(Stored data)
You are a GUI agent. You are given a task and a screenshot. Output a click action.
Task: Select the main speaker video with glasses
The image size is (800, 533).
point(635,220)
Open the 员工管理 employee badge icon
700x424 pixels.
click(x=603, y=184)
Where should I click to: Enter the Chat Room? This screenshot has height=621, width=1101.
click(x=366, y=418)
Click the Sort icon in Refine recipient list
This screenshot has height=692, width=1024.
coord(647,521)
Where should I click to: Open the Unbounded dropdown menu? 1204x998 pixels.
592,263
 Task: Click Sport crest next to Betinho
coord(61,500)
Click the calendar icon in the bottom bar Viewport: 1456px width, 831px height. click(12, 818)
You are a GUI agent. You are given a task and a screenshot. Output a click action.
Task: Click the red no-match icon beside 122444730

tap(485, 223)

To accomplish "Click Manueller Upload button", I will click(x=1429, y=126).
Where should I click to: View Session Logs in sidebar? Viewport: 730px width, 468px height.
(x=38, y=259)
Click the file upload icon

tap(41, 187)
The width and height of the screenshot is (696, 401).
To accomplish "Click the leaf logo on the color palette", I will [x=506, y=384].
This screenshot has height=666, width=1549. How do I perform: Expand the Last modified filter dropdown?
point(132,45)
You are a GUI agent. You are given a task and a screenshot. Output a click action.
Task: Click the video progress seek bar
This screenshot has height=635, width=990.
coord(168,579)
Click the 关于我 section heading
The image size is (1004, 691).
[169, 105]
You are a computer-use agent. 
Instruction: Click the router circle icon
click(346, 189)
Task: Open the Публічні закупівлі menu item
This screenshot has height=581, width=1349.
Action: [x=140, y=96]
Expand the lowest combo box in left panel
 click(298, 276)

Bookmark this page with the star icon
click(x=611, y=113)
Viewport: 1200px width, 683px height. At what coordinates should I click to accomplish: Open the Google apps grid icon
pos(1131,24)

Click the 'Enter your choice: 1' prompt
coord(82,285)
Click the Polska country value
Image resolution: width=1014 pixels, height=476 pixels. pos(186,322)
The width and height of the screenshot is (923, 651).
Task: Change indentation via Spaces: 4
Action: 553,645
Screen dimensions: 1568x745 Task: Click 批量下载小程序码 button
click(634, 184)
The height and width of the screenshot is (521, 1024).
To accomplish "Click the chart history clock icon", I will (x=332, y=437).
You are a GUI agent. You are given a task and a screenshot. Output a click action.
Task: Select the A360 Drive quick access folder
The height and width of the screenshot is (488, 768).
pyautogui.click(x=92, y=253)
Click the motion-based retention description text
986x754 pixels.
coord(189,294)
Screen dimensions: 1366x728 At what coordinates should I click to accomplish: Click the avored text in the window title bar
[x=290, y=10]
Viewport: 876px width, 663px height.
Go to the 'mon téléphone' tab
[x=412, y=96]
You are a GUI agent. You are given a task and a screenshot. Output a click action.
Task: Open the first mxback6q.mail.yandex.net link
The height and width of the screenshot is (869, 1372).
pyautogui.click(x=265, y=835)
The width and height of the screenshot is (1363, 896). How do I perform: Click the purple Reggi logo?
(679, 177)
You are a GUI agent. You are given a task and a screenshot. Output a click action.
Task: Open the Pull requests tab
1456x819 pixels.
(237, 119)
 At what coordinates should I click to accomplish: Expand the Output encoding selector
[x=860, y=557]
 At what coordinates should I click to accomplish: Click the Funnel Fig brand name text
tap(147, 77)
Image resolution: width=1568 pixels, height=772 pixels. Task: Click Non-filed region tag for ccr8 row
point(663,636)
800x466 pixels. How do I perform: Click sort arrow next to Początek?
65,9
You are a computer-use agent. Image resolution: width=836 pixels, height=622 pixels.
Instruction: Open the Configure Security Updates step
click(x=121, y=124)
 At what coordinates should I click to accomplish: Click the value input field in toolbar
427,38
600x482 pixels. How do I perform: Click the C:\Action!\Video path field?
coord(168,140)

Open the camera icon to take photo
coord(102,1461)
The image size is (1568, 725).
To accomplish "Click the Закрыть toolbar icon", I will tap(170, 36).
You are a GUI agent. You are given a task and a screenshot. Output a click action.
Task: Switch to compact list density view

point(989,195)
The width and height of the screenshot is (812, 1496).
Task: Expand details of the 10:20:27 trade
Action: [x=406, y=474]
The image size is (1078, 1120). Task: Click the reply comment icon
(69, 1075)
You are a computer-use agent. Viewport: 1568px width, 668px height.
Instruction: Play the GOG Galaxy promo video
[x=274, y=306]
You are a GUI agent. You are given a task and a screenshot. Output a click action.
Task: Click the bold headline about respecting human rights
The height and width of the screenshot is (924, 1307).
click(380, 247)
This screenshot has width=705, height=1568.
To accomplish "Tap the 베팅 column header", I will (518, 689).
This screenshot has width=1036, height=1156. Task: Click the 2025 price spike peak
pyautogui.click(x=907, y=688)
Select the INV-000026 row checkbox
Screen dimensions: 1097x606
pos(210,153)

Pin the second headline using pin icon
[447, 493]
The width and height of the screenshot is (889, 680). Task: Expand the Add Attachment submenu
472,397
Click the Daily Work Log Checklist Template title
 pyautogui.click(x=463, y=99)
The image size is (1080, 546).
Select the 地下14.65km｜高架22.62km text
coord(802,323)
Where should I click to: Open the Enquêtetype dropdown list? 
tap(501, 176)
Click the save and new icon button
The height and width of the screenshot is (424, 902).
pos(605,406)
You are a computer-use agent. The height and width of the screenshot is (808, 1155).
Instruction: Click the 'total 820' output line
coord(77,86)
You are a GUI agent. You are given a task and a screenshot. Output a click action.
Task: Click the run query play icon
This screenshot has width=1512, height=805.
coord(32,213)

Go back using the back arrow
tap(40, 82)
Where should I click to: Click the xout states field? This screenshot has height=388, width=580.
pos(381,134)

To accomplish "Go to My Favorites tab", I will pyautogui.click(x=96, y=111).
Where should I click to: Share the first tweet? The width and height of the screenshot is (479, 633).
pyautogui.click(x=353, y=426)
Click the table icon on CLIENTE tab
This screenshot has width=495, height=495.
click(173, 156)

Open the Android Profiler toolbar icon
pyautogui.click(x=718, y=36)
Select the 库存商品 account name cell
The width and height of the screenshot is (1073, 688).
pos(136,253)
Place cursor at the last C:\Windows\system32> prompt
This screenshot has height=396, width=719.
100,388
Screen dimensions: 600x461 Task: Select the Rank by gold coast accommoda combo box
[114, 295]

What is needed
I'd like the number of lines above that contain the word "computer", and nothing besides that number.

Solution
4